Per il Fisco è morto, ma lui
è vivo e vegeto. È la storia, a tratti pirandelliana, di Pietro
Fanticini, 75enne imprenditore in pensione di Reggio Emilia,
raccontata dalla stampa locale. “Ho contattato nei giorni scorsi
il mio medico – racconta – per farmi prescrivere alcuni farmaci
e ho scoperto, non riuscendo il dottore a farmi le ricette, una
cosa curiosa: sono deceduto lo scorso anno. Tramite il
commercialista ho provveduto a verificare con l’Agenzia delle
Entrate la mia posizione: niente da fare. Sono morto…”.
L’equivoco sarebbe stato generato dal fatto che un suo
omonimo, sempre residente a Reggio, è deceduto nel dicembre
2022. Per l’Erario però sono morti entrambi, con qualcuno che
evidentemente ha fatto confusione. Fanticini la prende anche con
filosofia: “Da quando l’ho scoperto mia moglie Franca, ormai
vedova, piange singhiozzando sul divano di fianco a me mentre mi
ricorda i 55 anni passati insieme. I miei figli, tramite
whatsapp, mi chiedono la consistenza dei beni lasciati in
eredità. Il mio medico è disperato perché ha un paziente in
meno. Devo ancora capire se l’Inps mi bloccherà la pensione.
Spero solo che l’Agenzia delle Entrate smetta di farmi pagare
tasse e imposte, visto che mi hanno dato per morto…”.

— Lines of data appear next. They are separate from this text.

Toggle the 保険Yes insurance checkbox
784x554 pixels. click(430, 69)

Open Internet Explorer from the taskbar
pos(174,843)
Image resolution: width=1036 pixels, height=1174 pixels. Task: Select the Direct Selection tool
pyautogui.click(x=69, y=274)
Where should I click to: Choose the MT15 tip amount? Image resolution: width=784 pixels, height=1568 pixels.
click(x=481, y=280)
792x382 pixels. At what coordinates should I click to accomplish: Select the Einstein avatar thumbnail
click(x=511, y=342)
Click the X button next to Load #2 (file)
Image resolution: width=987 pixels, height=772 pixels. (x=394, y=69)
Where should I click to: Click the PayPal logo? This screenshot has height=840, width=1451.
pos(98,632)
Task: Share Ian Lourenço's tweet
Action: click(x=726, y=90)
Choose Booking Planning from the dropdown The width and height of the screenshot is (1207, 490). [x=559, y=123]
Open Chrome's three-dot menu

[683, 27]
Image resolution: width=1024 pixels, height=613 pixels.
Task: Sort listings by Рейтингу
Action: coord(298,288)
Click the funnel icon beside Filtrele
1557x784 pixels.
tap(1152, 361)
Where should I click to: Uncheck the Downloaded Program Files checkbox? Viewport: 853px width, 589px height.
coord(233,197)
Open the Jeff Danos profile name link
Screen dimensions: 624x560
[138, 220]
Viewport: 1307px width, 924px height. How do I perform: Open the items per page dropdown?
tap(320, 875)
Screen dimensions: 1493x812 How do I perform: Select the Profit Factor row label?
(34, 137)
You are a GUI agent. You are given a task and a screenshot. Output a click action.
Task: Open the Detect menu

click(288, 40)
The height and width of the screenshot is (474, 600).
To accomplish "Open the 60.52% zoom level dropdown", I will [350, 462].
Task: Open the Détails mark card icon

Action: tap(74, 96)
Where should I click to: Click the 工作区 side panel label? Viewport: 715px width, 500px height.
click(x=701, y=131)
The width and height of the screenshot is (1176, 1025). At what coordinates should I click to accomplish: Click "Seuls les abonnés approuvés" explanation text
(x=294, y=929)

Ma poi si fa serio: “In tutto questo, trovo piuttosto grave e
degno che nel 2023 un cittadino venga dichiarato deceduto senza
alcun controllo e sulla base esclusiva di nome e cognome. E ora
i costi per la mia resurrezione presso anagrafe, Ssn, Agenzia
delle Entrate, Inps chi li sosterrà? Sarà possibile infondermi
nuova linfa vitale in tempi strettissimi o dovrò sottopormi a
visita medico-legale per accertare la mia esistenza in vita?”.